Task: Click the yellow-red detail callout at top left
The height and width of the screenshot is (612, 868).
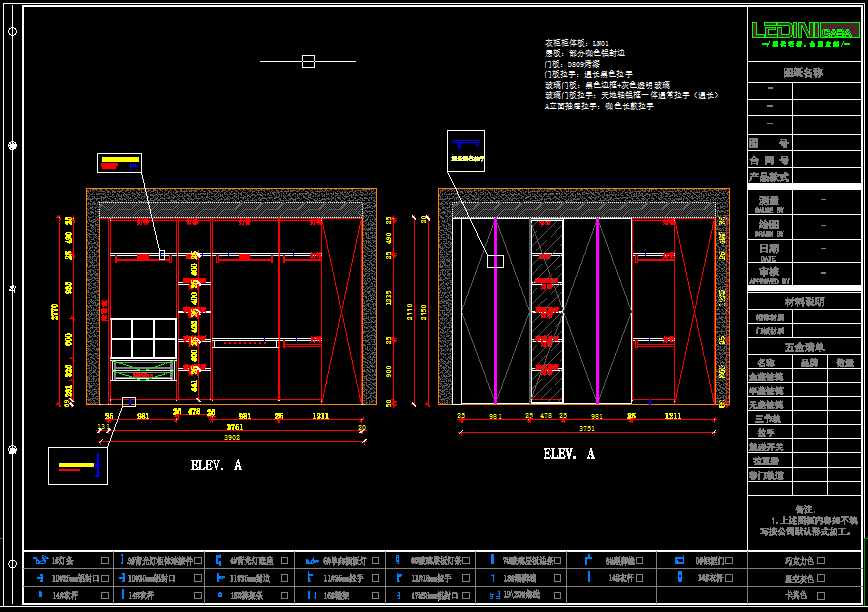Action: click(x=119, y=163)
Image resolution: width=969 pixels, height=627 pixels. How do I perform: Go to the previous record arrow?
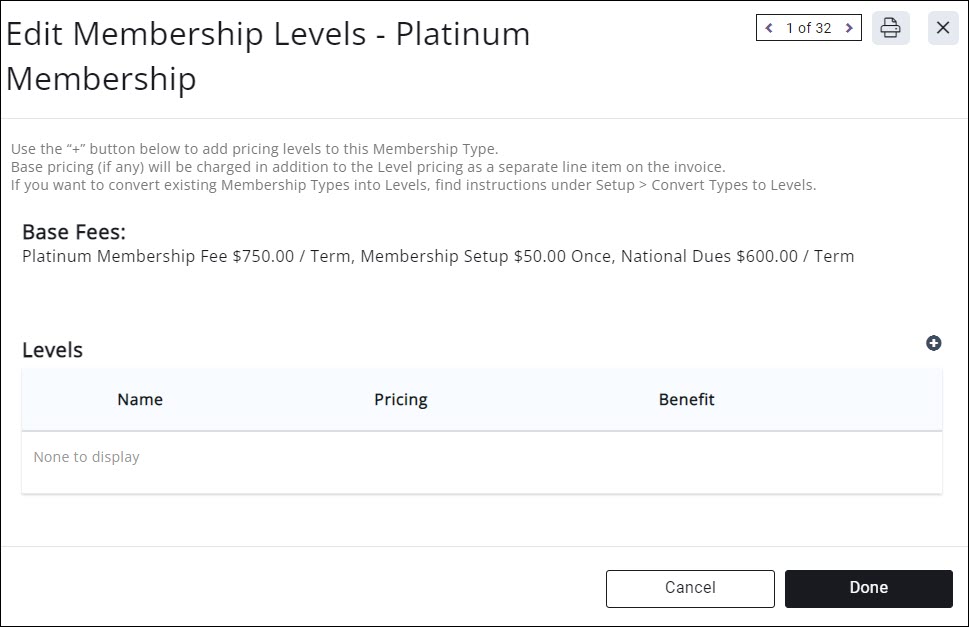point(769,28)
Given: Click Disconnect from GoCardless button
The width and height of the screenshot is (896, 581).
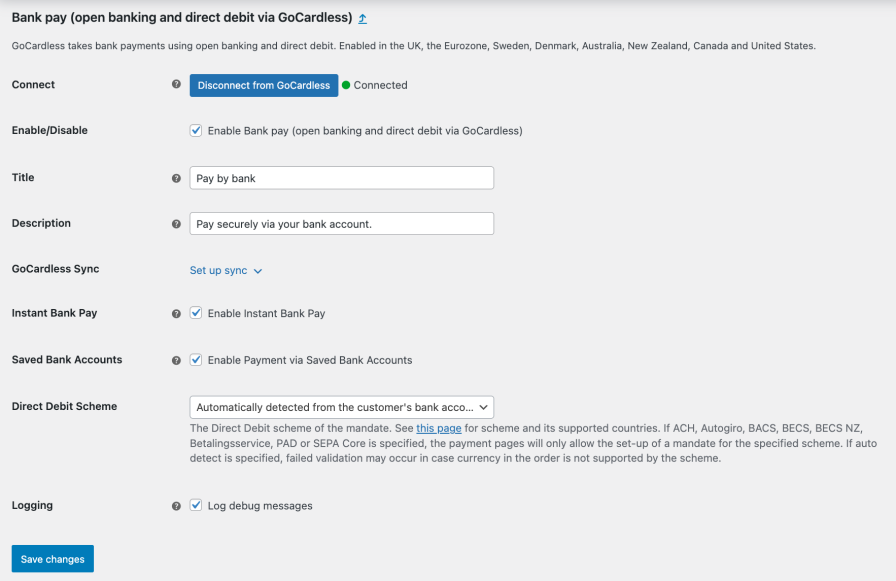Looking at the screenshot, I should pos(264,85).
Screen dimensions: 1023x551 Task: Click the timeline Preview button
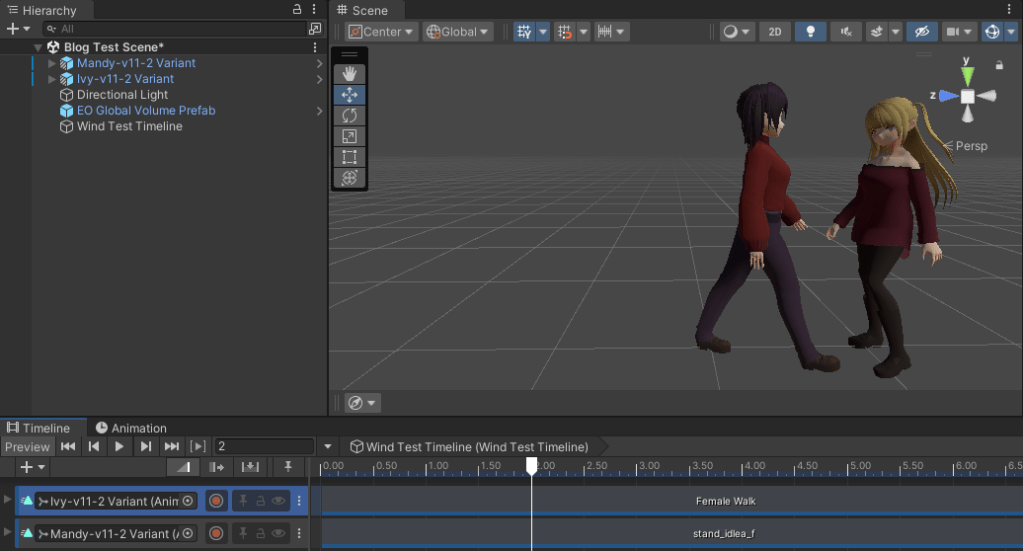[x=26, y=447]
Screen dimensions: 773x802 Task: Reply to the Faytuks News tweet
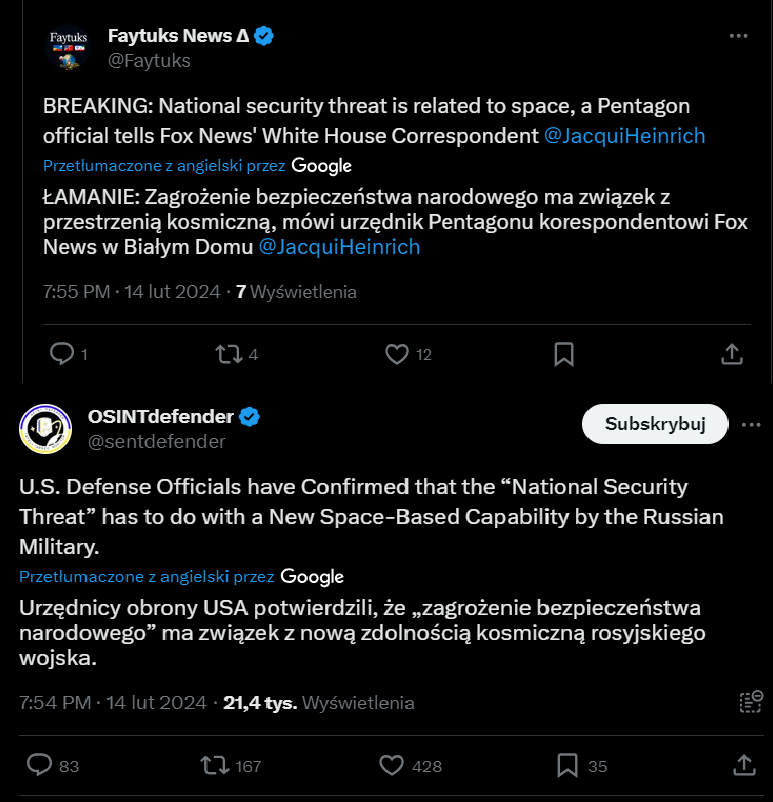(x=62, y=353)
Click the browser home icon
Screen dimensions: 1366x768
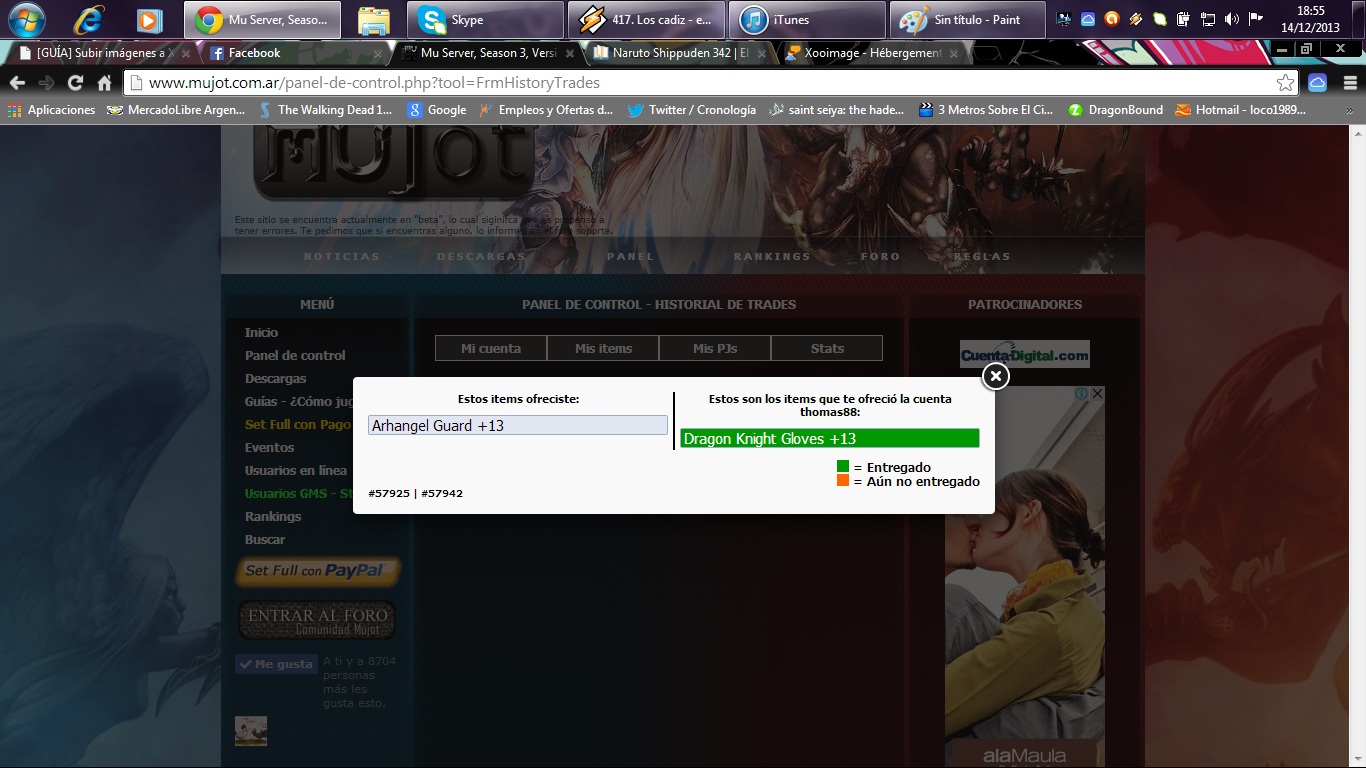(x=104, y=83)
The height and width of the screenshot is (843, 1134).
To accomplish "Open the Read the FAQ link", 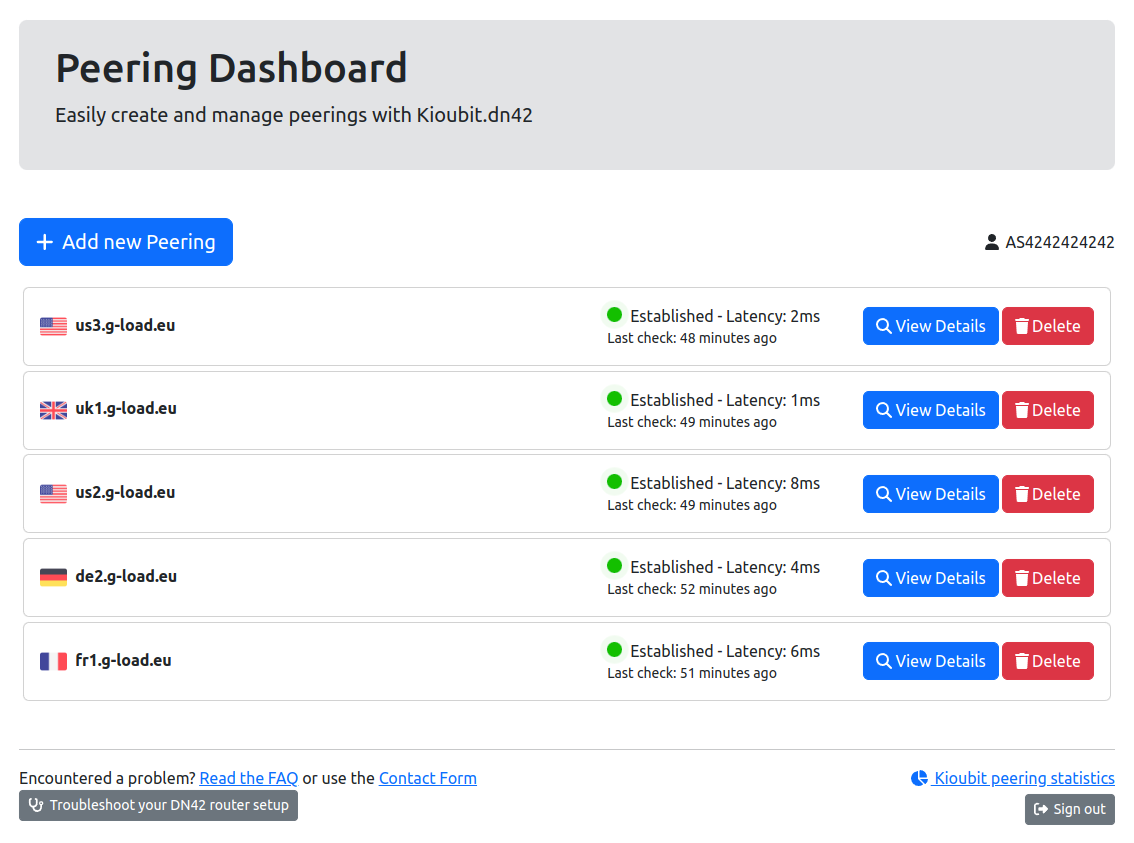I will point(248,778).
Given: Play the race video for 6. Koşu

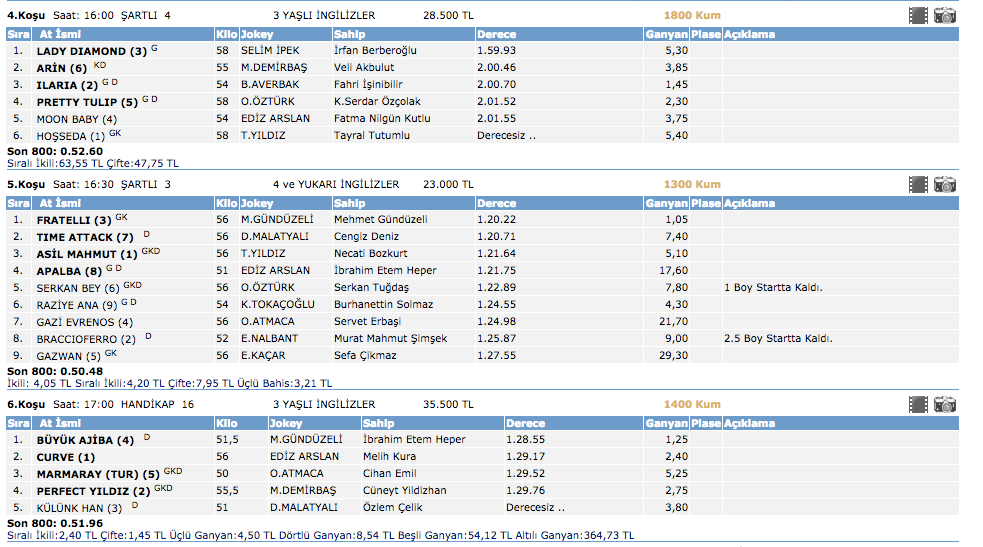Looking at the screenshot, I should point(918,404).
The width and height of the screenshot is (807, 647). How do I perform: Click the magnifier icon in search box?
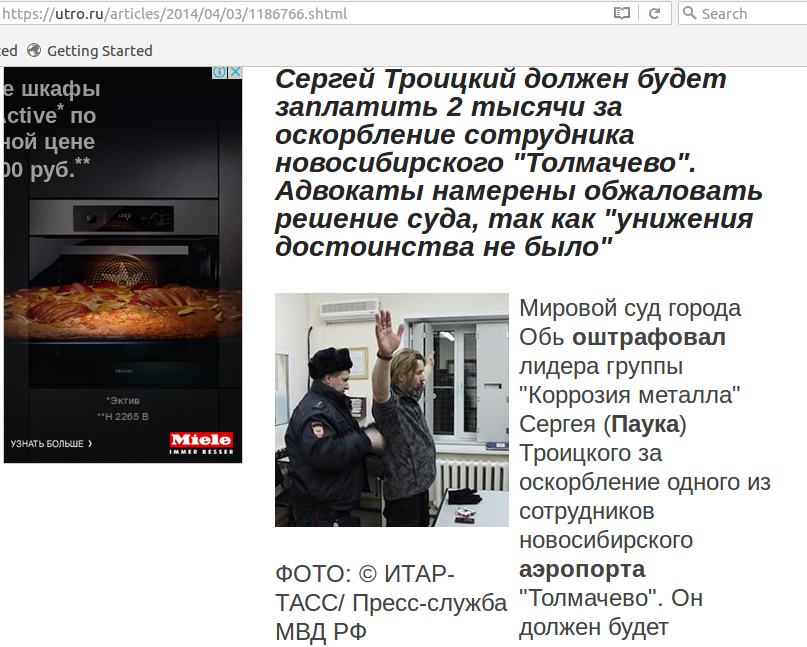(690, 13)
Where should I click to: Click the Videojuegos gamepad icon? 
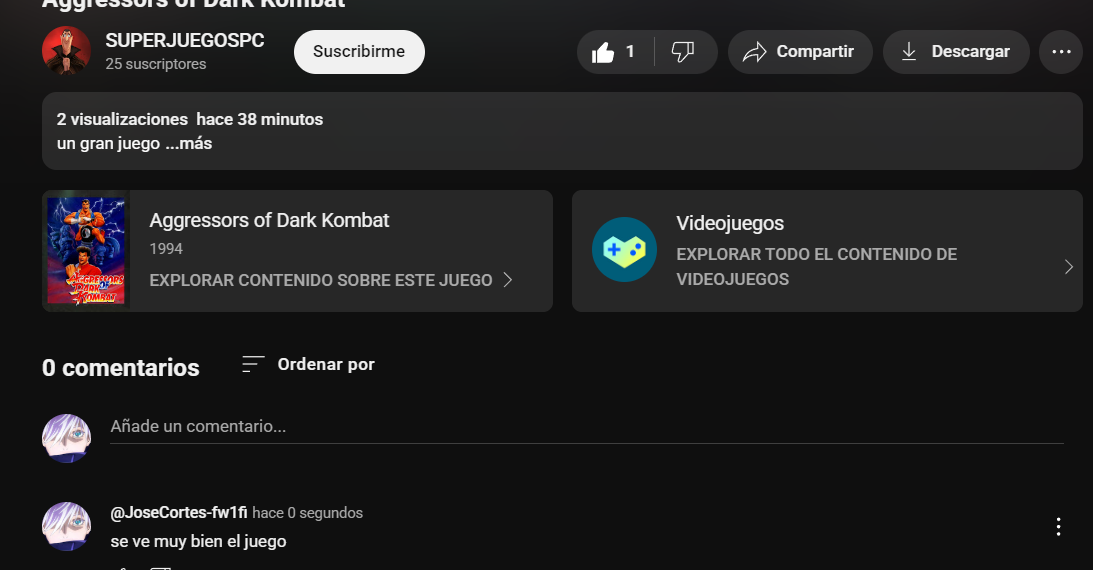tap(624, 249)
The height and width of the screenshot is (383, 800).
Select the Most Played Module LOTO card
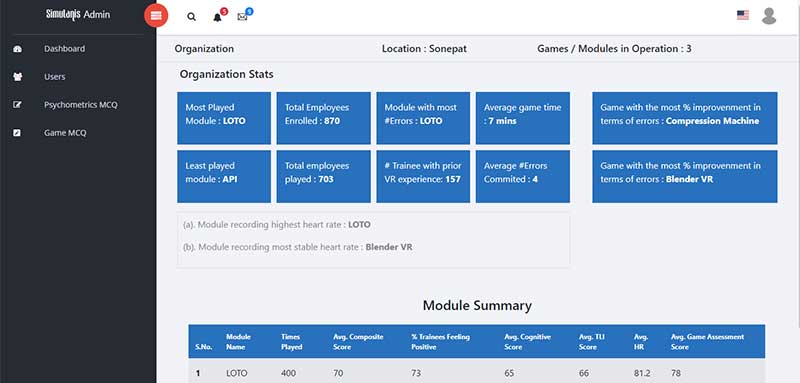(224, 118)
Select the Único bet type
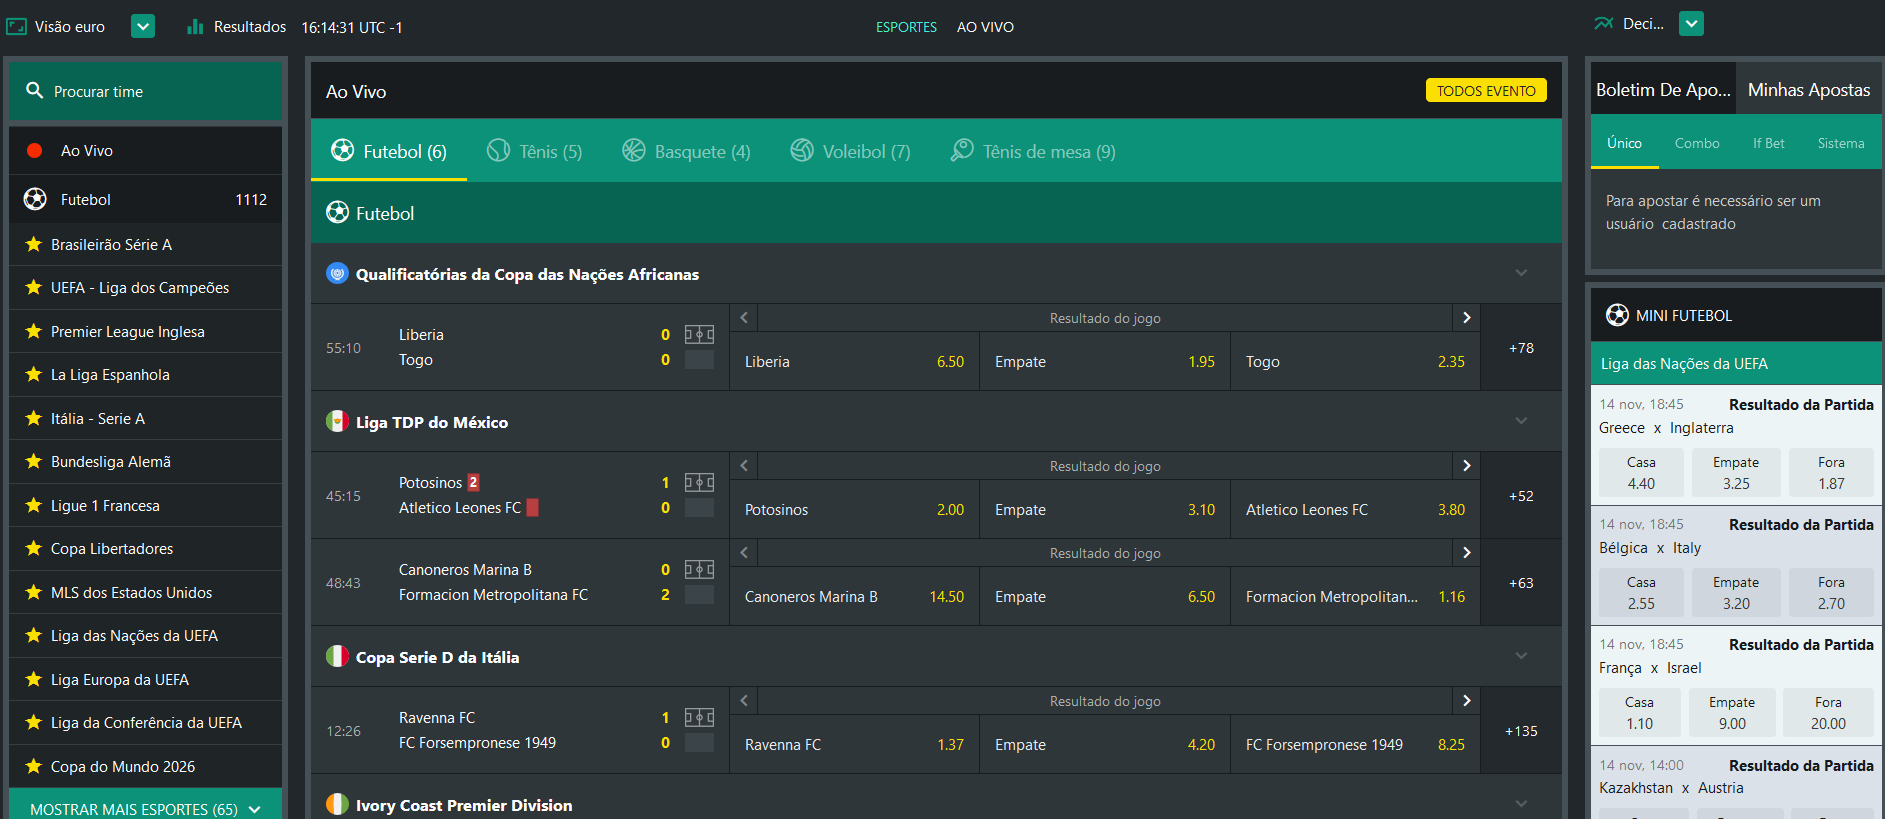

* [What the task asks] Give back exactly the lines from the line with "Select the Most Played Module LOTO card" through the end of the material above, and omit every picture.

* [Solution]
Select the Most Played Module LOTO card
(224, 118)
Select the Único bet type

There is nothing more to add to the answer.